O engravatado senhor, despossuído da paciência do documento, lançava-lhe um olhar inquisitório enquanto batucava os dedos na mesa. Ele fingiu que não se incomodava - sacudiu a caneta, como se ela falhasse (nem haveria como saber, sem ter tocado ainda o papel) e atreveu-se a ensaiar a assinatura, medindo as palavras para que não ultrapassassem o espaço demarcado. E mais uma vez viu seu corpo inteiro se imobilizar diante daquele infame último nome, o caçula, um bebê ainda atrelado aos demais; mas que, em sua tenra idade, já se mostrava inconveniente.

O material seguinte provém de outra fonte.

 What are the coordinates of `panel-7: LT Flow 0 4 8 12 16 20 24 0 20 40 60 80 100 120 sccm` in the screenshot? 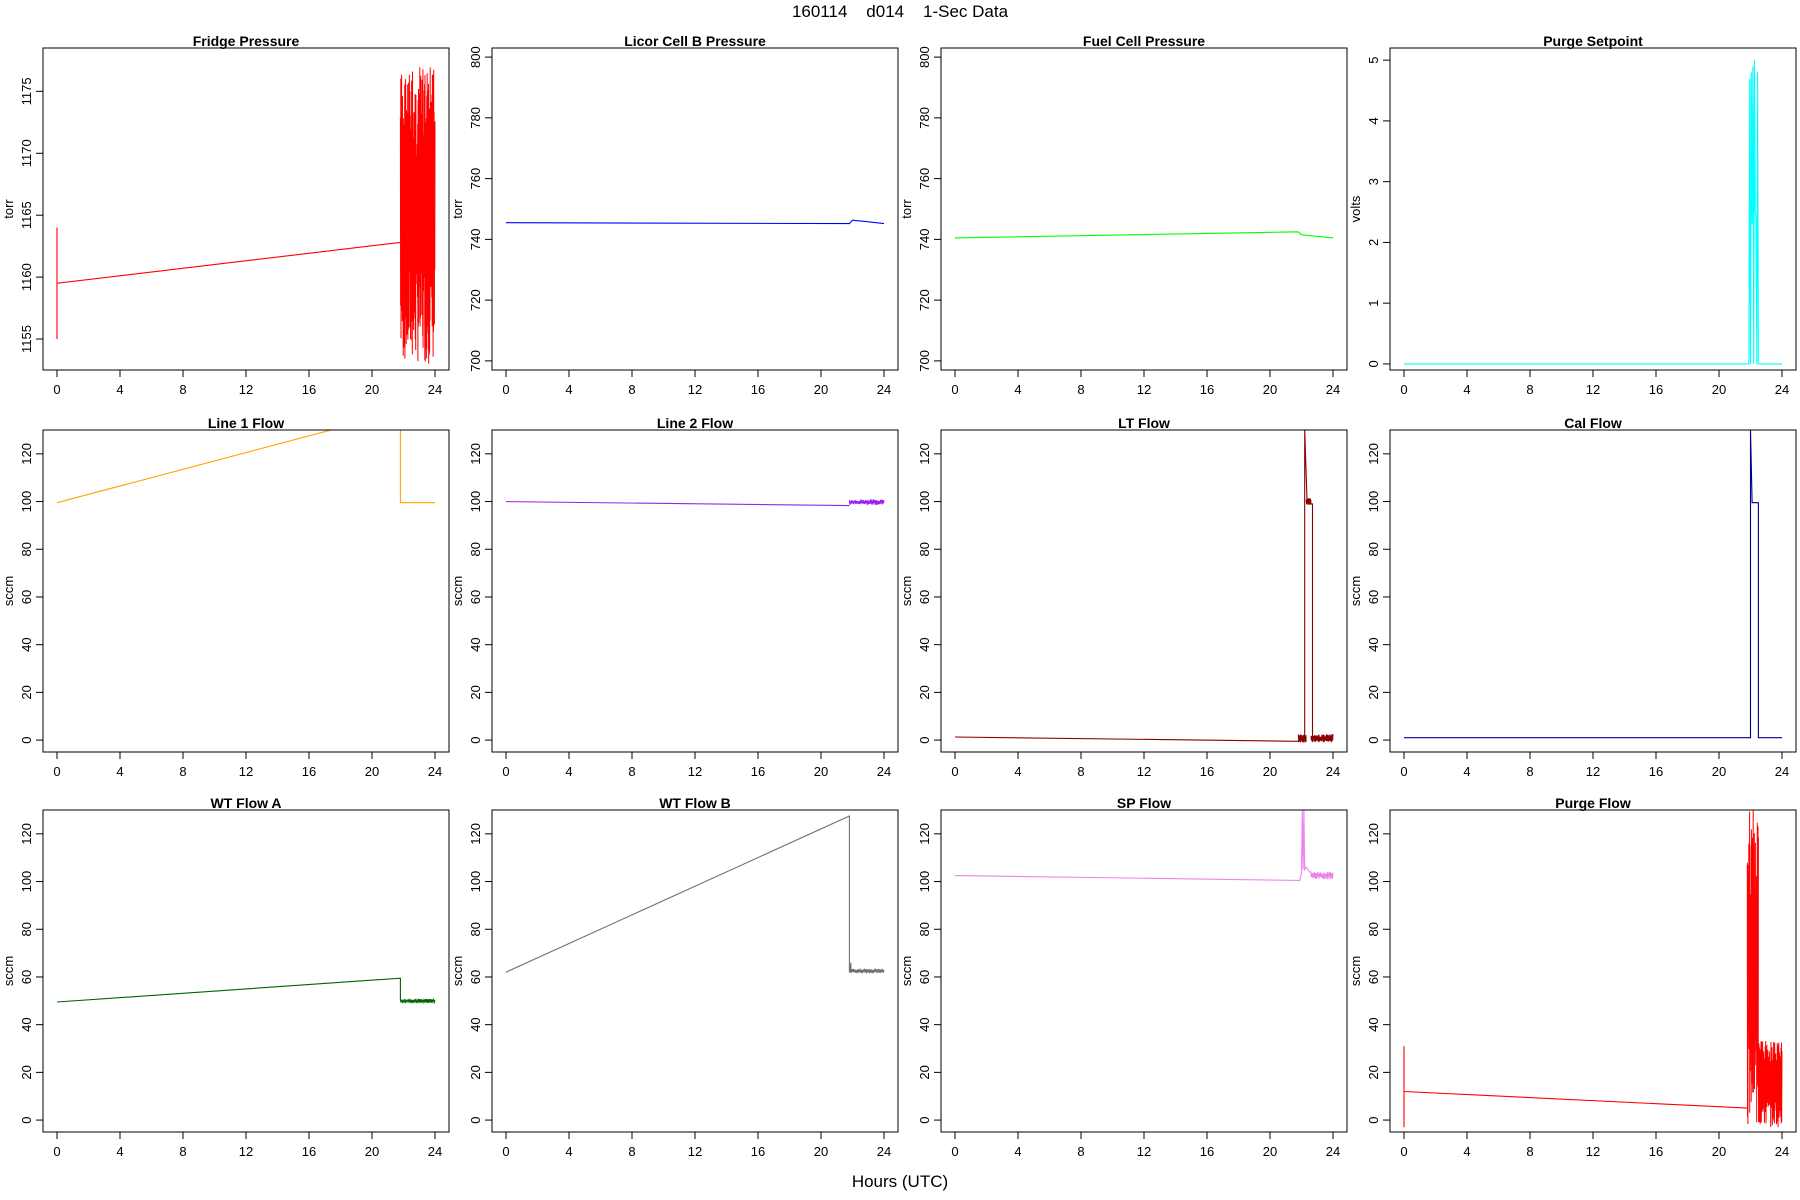 It's located at (1124, 597).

Sim, pois aquele, diferente dos outros, era justamente o mais seu: o nome que não lhe fora imposto, que não estava lá quando ele aprendeu a unir suas iniciais, o nome que ele mesmo acolhera de livre e espontânea vontade. E justamente aquele que, ironicamente, mais lhe trazia sofrimento - não, não era da ordem da tragédia; mais um incômodo, a previsão de uma longa burocracia pela frente, o souvenir inútil de uma viagem que merecia ser lembrada de outras maneiras.

Com a certeza de que o homem atrás do balcão se distraíra por um instante de sua lenta agonia, conferiu o relógio. Ainda era cedo; talvez conseguisse resolver o impasse de uma vez e ainda tivesse tempo de passar em casa e ensaiar as palavras repetidamente como uma criança com seu primeiro caderno de caligrafia. Precisava daquilo, daquela rapidez de raciocínio (raciocínio?) se quisesse cumprir com seus compromissos, e não era homem de deixar coisas por fazer.

O papel continuava em branco.

Respirou fundo e, de um golpe, marcou a folha virginal com seu primeiro e segundo nomes; mas ao fim, novamente a mão se deteve. Depois de tudo, ainda valeria a pena acrescentar aquele apêndice, aquela criança marcada para o sacrifício? Teria já os devidos respaldos legais para expulsar o infante invasor de seu lar adotivo? Agora que já se acostumara com o jovem intruso, quanto tempo mais levaria para aceitar o nome (e a vida) de antes? Dúvidas, agora, onde antes só havia certezas - a certeza do primeiro olhar, do primeiro beijo, da primeira noite; questionava-se até onde ainda podia confiar em si mesmo, em suas impressões e intuições, se perguntava o quanto de tudo aquilo não haveria sido apenas uma grande tolice, um devaneio de um cérebro ativo demais.

Afogaria-se em perguntas, não tivesse voltado a importuná-lo o homem do estabelecimento; vendo-se diante da ameaça de ter a folha arrancada de sua mão mesmo incompleta, largou ali o sobrenome maldito, as curvas um tanto inseguras e talvez com um certo desleixo. Aquilo o incomodara tanto que decidira-se por cancelar tudo o mais que houvesse para ser feito; ligaria para um dos outros, daria uma desculpa qualquer - dependendo de quem fosse, talvez até dissesse a verdade: que não teria forças para escrever aquele nome centenas de vezes como um carimbo. Pela manhã pensaria nos trâmites confusos para mudar sua identidade.

Por ora, queria apenas dormir, e esquecer por completo quem era e quem um dia pensara ser.